Seen years after its opening to the public and decoupled from the tyranny of the new that powers most architectural media, the value of Toro’s discrete box can now be appreciated as a blasphemous betrayal of the modernist ethos and the Greatest Generation’s obsession with order. Killing the father is more than a metaphor here: Toro y Ferrer were considered the go-to architects for the ELA, the Estado Libre Asociado, the local name for the Puerto Rican state, which has been maliciously mistranslated as “Commonwealth” to cover up its colonial vestiges.
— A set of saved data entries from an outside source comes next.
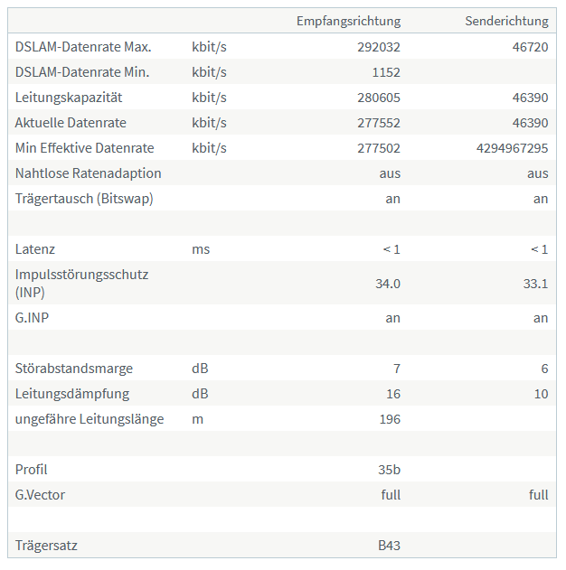Click the ungefähre Leitungslänge label
Viewport: 566px width, 570px height.
(90, 419)
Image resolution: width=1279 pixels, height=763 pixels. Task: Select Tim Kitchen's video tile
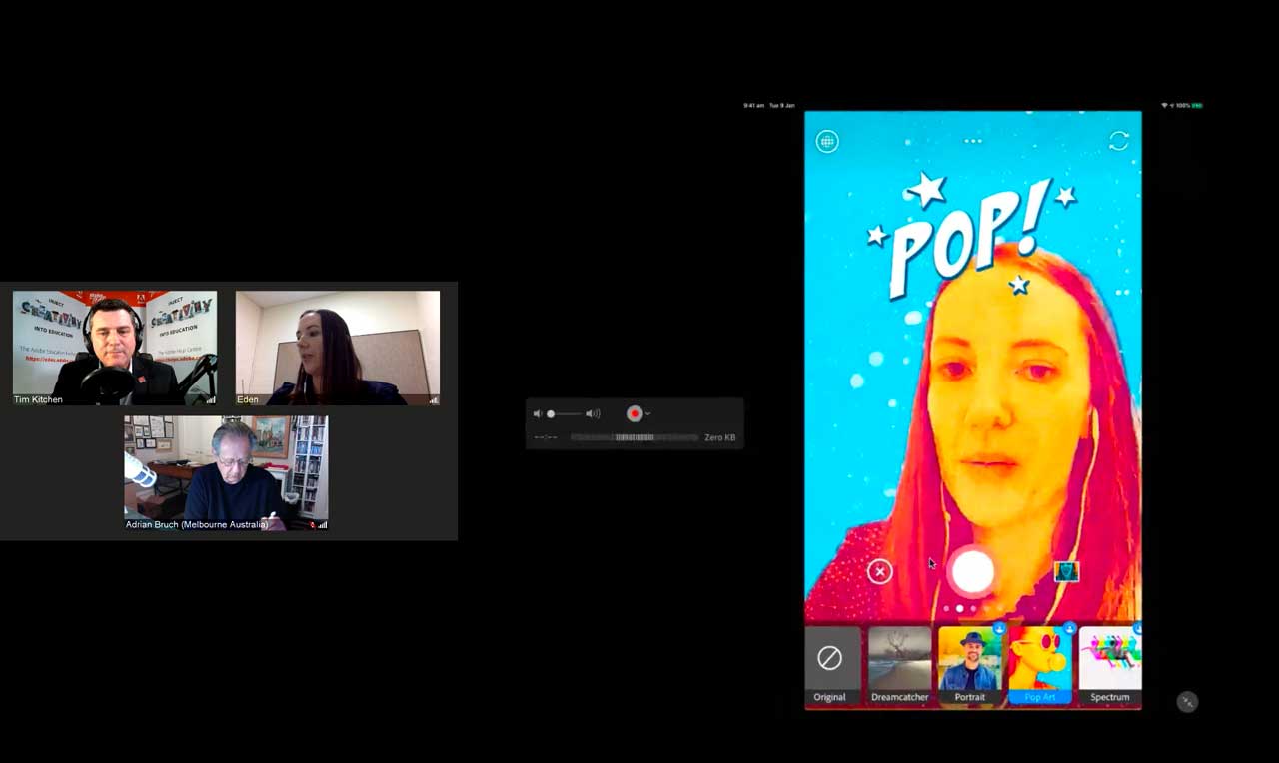[x=115, y=348]
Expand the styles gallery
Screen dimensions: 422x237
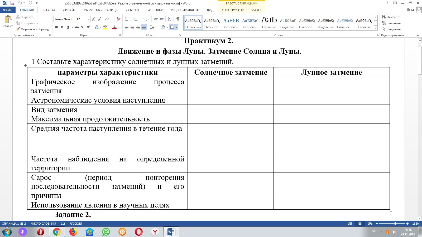(x=376, y=28)
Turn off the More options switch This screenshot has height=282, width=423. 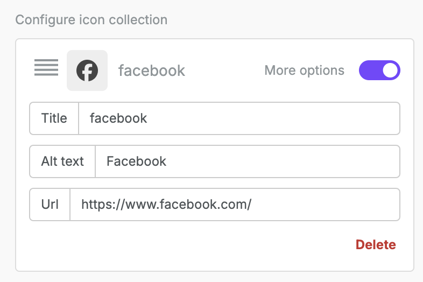(379, 70)
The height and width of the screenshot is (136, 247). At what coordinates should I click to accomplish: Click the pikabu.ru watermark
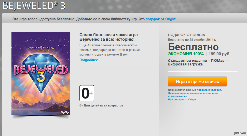click(240, 133)
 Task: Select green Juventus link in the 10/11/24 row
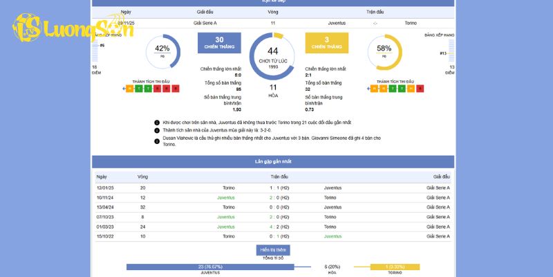226,197
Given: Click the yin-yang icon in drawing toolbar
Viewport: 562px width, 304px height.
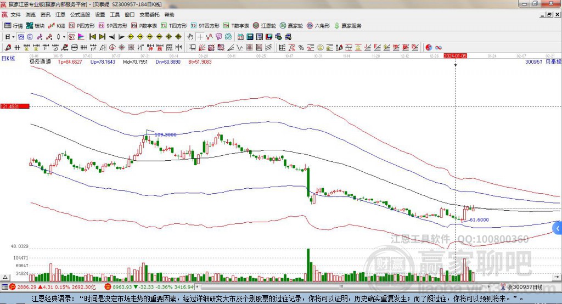Looking at the screenshot, I should tap(429, 47).
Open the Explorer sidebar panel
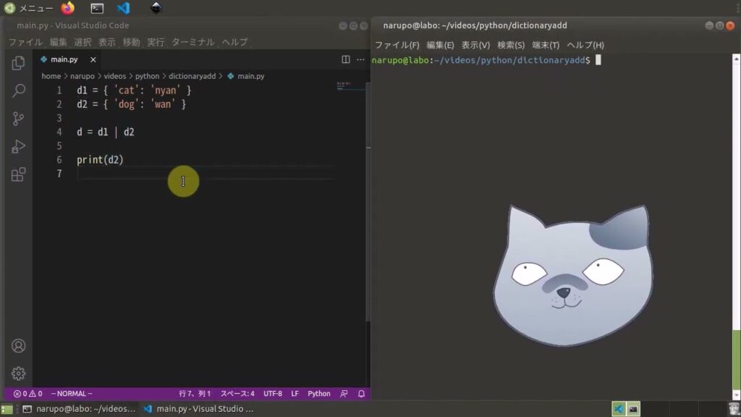 (17, 63)
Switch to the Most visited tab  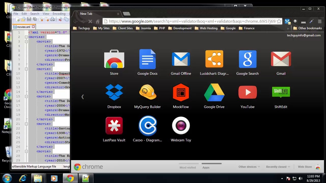188,167
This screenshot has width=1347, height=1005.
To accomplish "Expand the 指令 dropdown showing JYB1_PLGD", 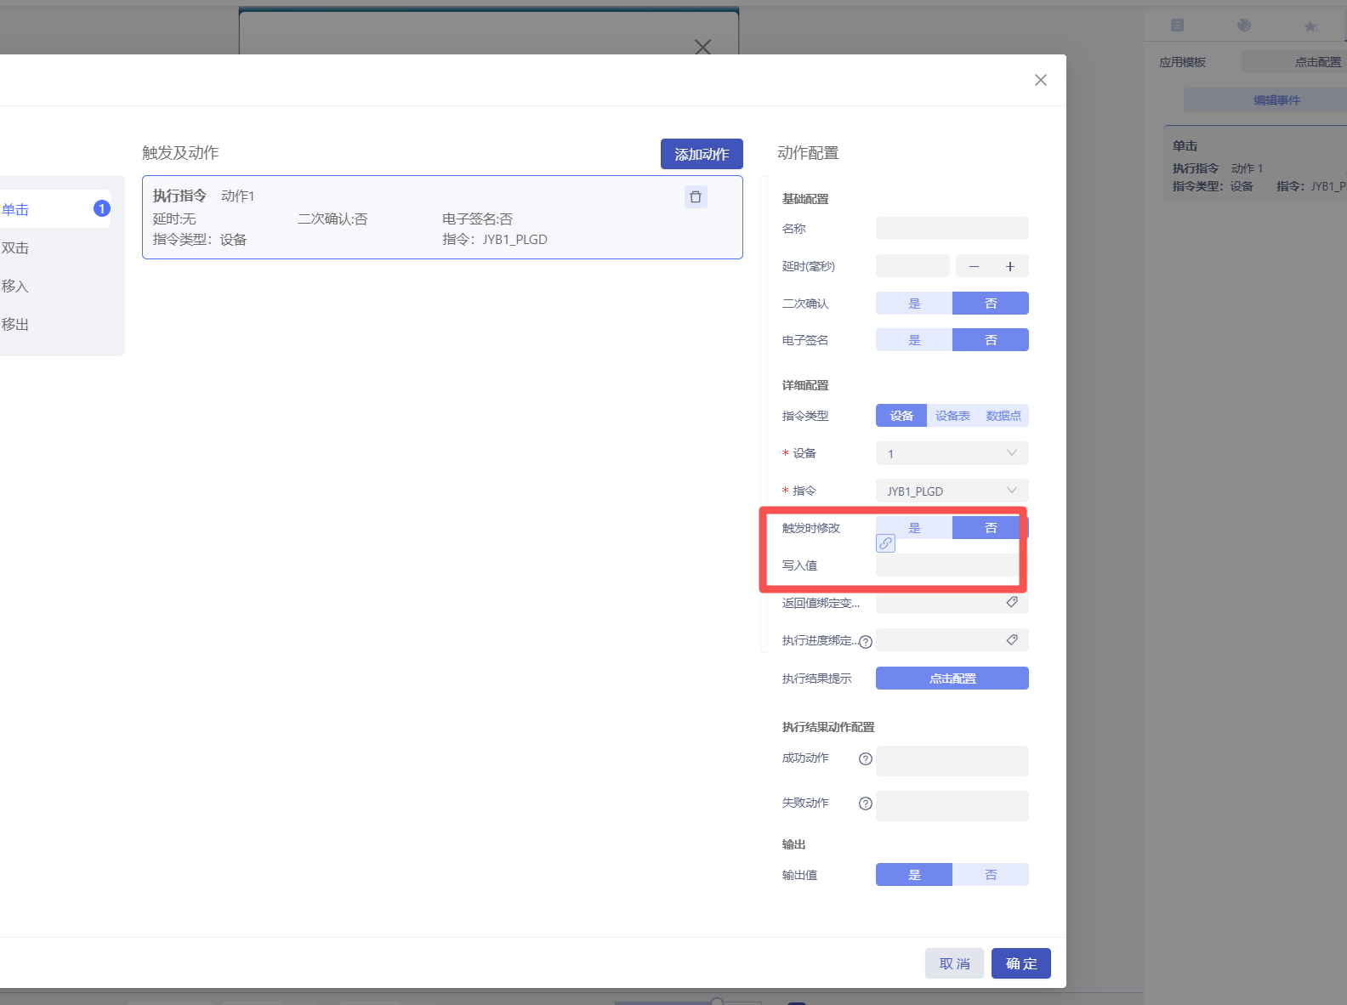I will tap(952, 491).
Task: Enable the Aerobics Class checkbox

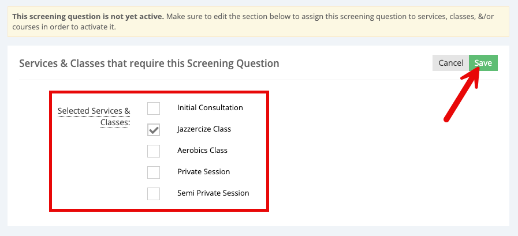Action: pyautogui.click(x=154, y=151)
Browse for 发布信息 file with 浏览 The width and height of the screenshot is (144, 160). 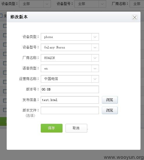110,100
One could say that the Puerto Rico’s midcentury architectural Camelot is the dual creation of the German émigré Henry Klumb combined with Osvaldo Toro and Miguel Ferrer’s innovative work.
At their best, these architects provided a classic prototype of modern architecture for the tropics, as they highlighted both the possibilities and challenges of building in a developing location with cultural resistance to modernization—or, rather, Americanization. The work of this breed of pioneers of modern architecture has been praised for its adaptations to the local conditions and labeled a “foundational” moment in a land perennially afflicted with identity crisis and an enduring residue of colonial violence.
Toro’s aesthetic contradicts the Puerto Rican palimpsestic logic of its vernacular architecture. But in his defense, one could argue that the baroque exuberance of the tropical forest is better served with restrained geometries and normcore architectural languages, which summarize Toro’s vision and give form to his Oedipal revenge tale.
Miguel Rodríguez-Casellas is an architect and educator based in Puerto Rico.